Saved entries:
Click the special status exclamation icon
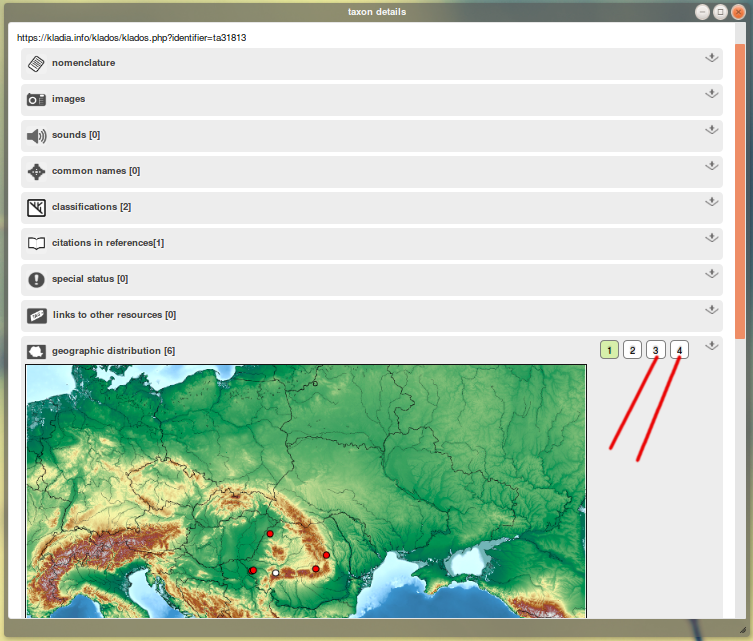pyautogui.click(x=36, y=279)
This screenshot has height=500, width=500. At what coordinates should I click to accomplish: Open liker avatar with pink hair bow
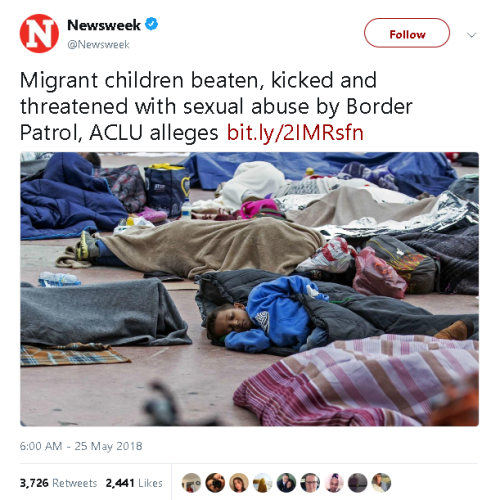(334, 483)
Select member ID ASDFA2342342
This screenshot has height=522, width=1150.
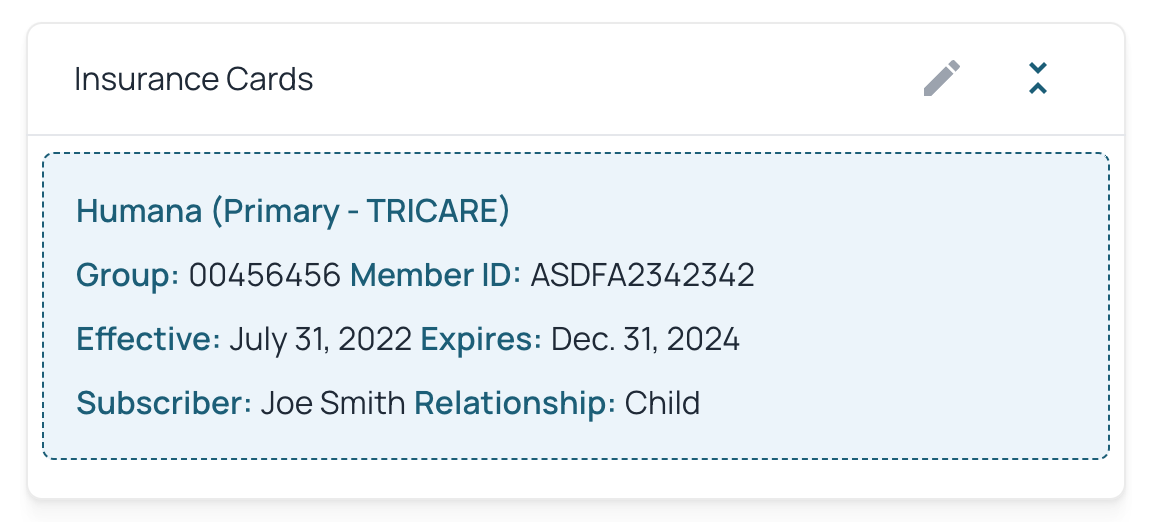(642, 276)
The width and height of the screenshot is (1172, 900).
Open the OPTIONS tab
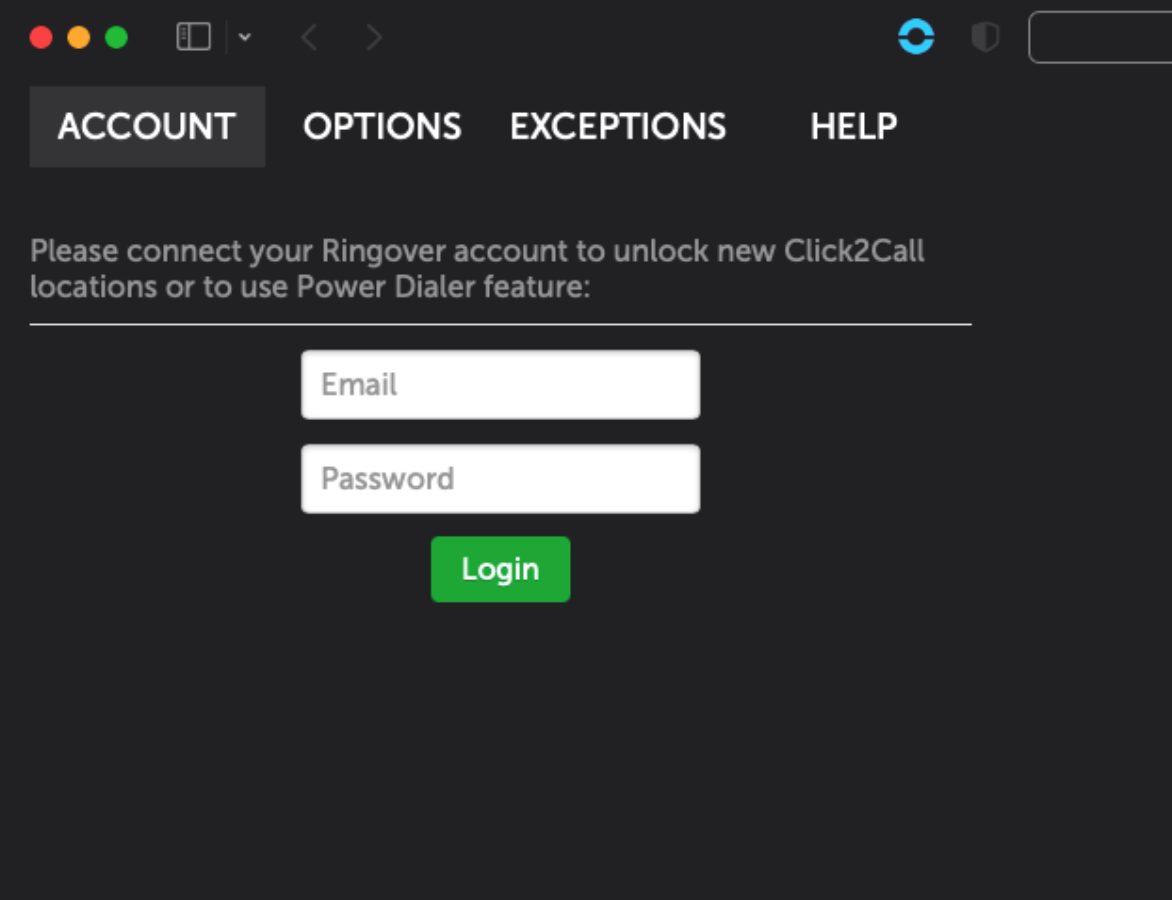(382, 127)
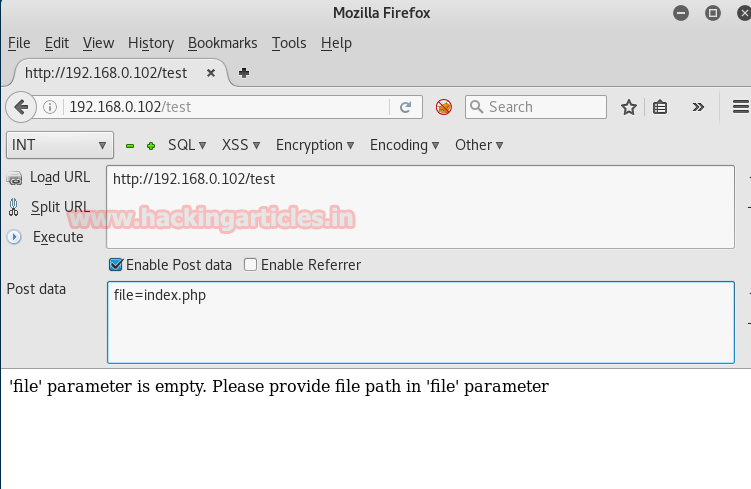Uncheck the Enable Post data checkbox
751x489 pixels.
tap(115, 265)
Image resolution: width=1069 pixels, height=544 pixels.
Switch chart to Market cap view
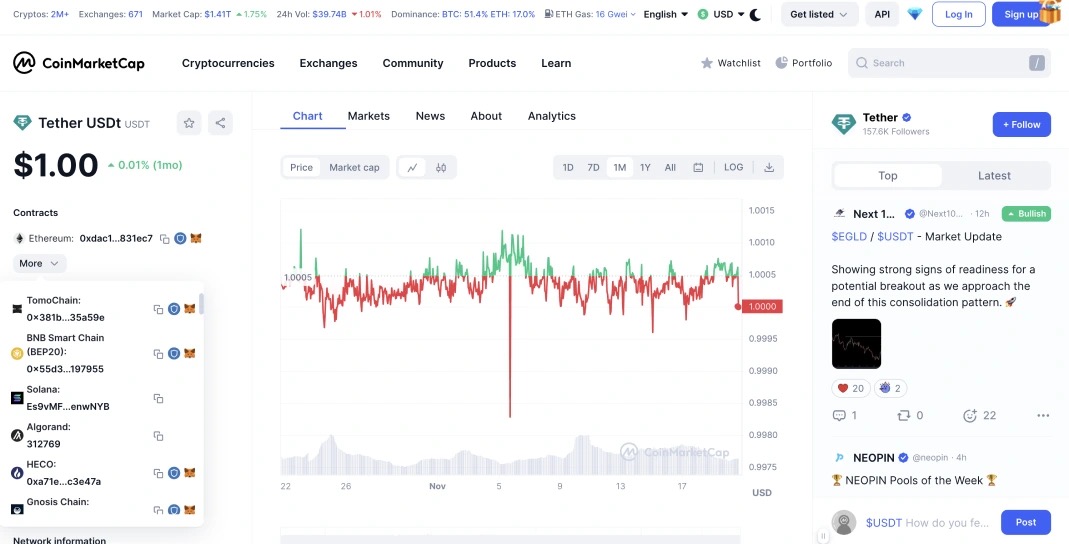point(354,167)
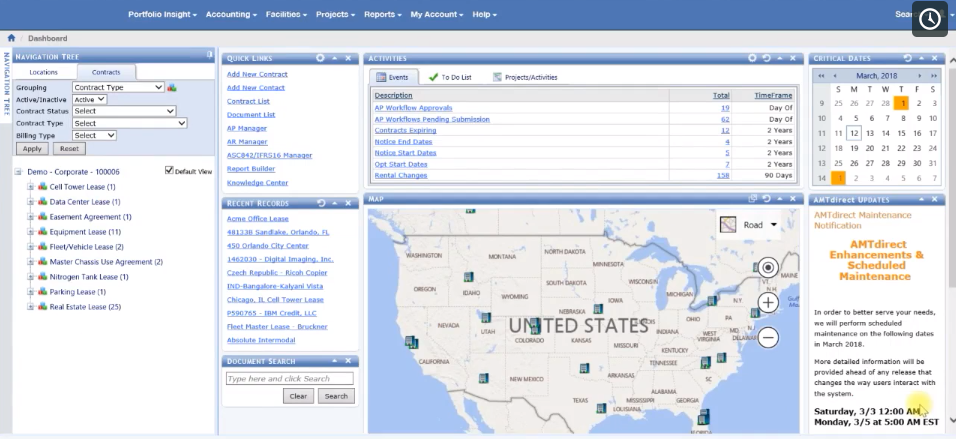The image size is (956, 439).
Task: Open the Contract Status dropdown
Action: click(x=124, y=111)
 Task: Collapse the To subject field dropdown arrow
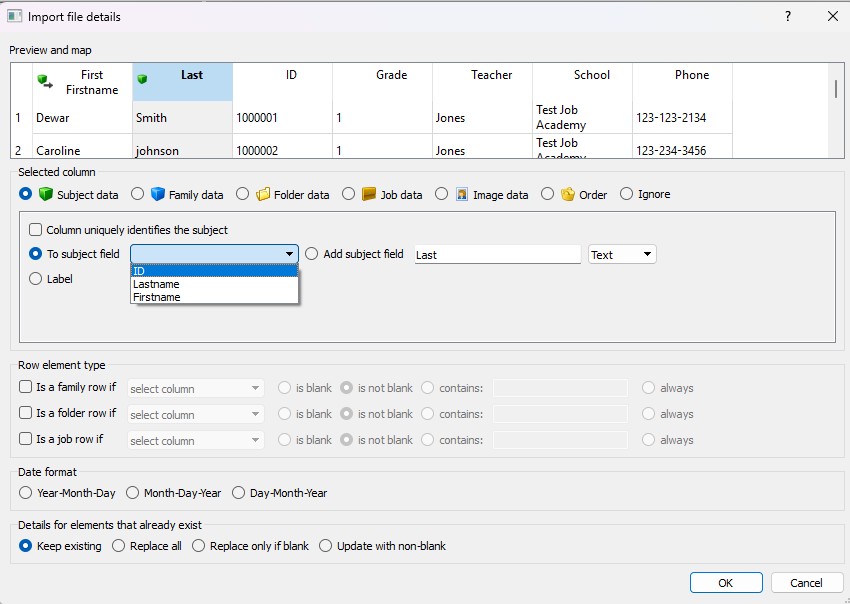(290, 255)
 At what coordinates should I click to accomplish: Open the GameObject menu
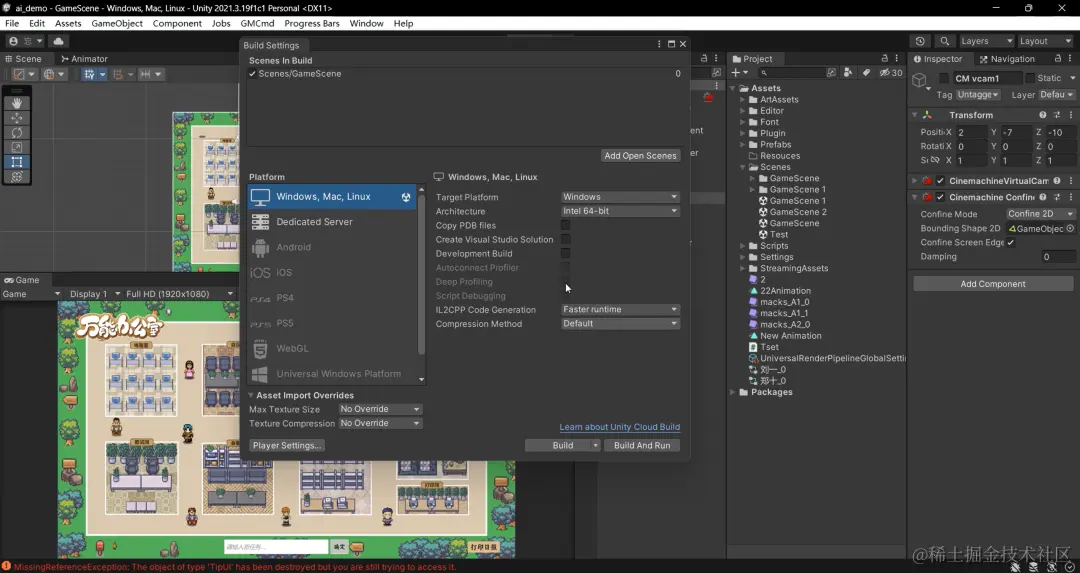point(117,23)
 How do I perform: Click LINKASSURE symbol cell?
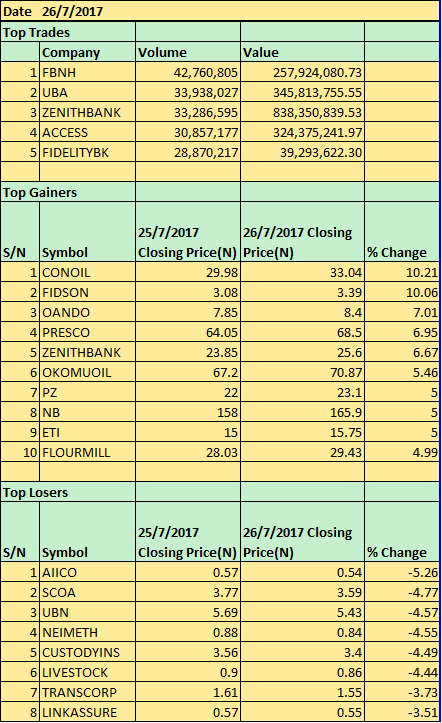pos(88,712)
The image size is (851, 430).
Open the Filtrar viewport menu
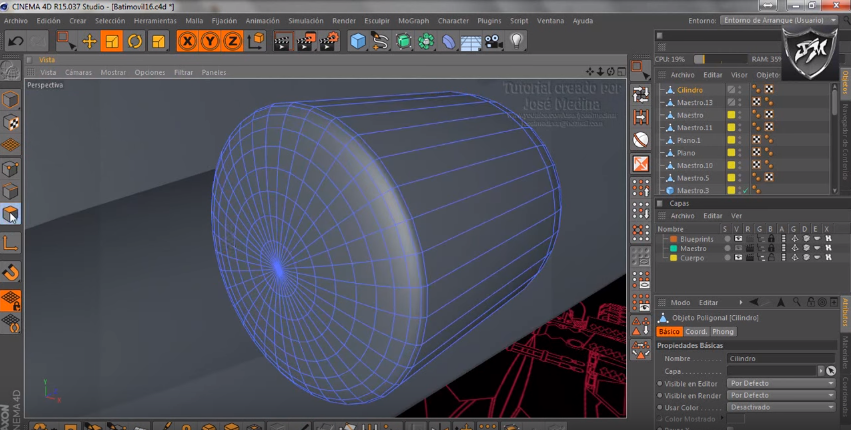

What to do:
Please return only the lines running from the line with "Select member ID ASDFA2342342" to the final line of the data, both included, exactly and without any pictures.

Completed task:
Select member ID ASDFA2342342
This screenshot has height=522, width=1150.
(642, 276)
The width and height of the screenshot is (1172, 900).
Open the OPTIONS tab
(382, 127)
Uncheck the Enable Post data checkbox
751x489 pixels.
tap(115, 265)
Image resolution: width=1069 pixels, height=544 pixels.
Switch chart to Market cap view
point(354,167)
The image size is (956, 439).
Task: Open the Contract Status dropdown
Action: click(x=124, y=111)
 Task: Collapse the To subject field dropdown arrow
(290, 255)
 At what coordinates should I click to accomplish: Open the GameObject menu
point(117,23)
 How do I perform: Click LINKASSURE symbol cell?
pos(88,712)
The image size is (851, 430).
Open the Filtrar viewport menu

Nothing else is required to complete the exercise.